- _PROBLEM STATEMENT_: Please write back every entry exactly, character for character.

- _MATERIAL TO PROCESS_:
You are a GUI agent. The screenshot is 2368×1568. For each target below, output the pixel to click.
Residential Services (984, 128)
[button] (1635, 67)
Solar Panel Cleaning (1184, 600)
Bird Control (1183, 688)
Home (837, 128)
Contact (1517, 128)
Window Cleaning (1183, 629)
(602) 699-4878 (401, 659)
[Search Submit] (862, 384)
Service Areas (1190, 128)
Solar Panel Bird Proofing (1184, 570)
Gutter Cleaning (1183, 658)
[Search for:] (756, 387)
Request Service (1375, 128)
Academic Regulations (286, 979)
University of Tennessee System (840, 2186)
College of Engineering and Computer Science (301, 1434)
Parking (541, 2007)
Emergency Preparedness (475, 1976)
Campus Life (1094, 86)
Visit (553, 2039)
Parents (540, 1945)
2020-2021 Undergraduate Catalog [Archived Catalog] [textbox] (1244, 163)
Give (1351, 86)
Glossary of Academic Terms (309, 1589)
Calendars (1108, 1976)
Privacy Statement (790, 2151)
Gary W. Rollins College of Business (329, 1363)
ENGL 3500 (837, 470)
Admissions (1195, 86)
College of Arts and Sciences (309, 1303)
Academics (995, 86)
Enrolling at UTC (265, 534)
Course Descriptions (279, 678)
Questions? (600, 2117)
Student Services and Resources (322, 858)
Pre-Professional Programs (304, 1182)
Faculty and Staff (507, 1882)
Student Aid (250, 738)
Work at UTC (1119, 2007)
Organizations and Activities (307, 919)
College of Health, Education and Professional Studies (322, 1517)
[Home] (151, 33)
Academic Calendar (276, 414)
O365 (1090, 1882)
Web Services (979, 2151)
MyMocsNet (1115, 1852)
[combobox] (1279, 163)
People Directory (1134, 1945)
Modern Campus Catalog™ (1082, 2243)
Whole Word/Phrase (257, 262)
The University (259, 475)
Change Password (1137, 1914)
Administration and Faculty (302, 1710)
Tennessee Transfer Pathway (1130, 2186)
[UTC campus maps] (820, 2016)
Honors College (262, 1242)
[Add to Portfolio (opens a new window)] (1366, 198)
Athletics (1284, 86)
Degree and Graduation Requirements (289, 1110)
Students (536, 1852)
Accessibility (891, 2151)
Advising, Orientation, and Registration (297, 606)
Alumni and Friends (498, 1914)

- _ANSWER SPACE_:
You are a GUI agent. The screenshot is 2368×1568. For each target below, output the pixel to click.
Residential Services (984, 128)
[button] (1635, 67)
Solar Panel Cleaning (1184, 600)
Bird Control (1183, 688)
Home (837, 128)
Contact (1517, 128)
Window Cleaning (1183, 629)
(602) 699-4878 (401, 659)
[Search Submit] (862, 384)
Service Areas (1190, 128)
Solar Panel Bird Proofing (1184, 570)
Gutter Cleaning (1183, 658)
[Search for:] (756, 387)
Request Service (1375, 128)
Academic Regulations (286, 979)
University of Tennessee System (840, 2186)
College of Engineering and Computer Science (301, 1434)
Parking (541, 2007)
Emergency Preparedness (475, 1976)
Campus Life (1094, 86)
Visit (553, 2039)
Parents (540, 1945)
2020-2021 Undergraduate Catalog [Archived Catalog] [textbox] (1244, 163)
Give (1351, 86)
Glossary of Academic Terms (309, 1589)
Calendars (1108, 1976)
Privacy Statement (790, 2151)
Gary W. Rollins College of Business (329, 1363)
ENGL 3500 (837, 470)
Admissions (1195, 86)
College of Arts and Sciences (309, 1303)
Academics (995, 86)
Enrolling at UTC (265, 534)
Course Descriptions (279, 678)
Questions? (600, 2117)
Student Services and Resources (322, 858)
Pre-Professional Programs (304, 1182)
Faculty and Staff (507, 1882)
Student Aid (250, 738)
Work at UTC (1119, 2007)
Organizations and Activities (307, 919)
College of Health, Education and Professional Studies (322, 1517)
[Home] (151, 33)
Academic Calendar (276, 414)
O365 (1090, 1882)
Web Services (979, 2151)
MyMocsNet (1115, 1852)
[combobox] (1279, 163)
People Directory (1134, 1945)
Modern Campus Catalog™ (1082, 2243)
Whole Word/Phrase (257, 262)
The University (259, 475)
Change Password (1137, 1914)
Administration and Faculty (302, 1710)
Tennessee Transfer Pathway (1130, 2186)
[UTC campus maps] (820, 2016)
Honors College (262, 1242)
[Add to Portfolio (opens a new window)] (1366, 198)
Athletics (1284, 86)
Degree and Graduation Requirements (289, 1110)
Students (536, 1852)
Accessibility (891, 2151)
Advising, Orientation, and Registration (297, 606)
Alumni and Friends (498, 1914)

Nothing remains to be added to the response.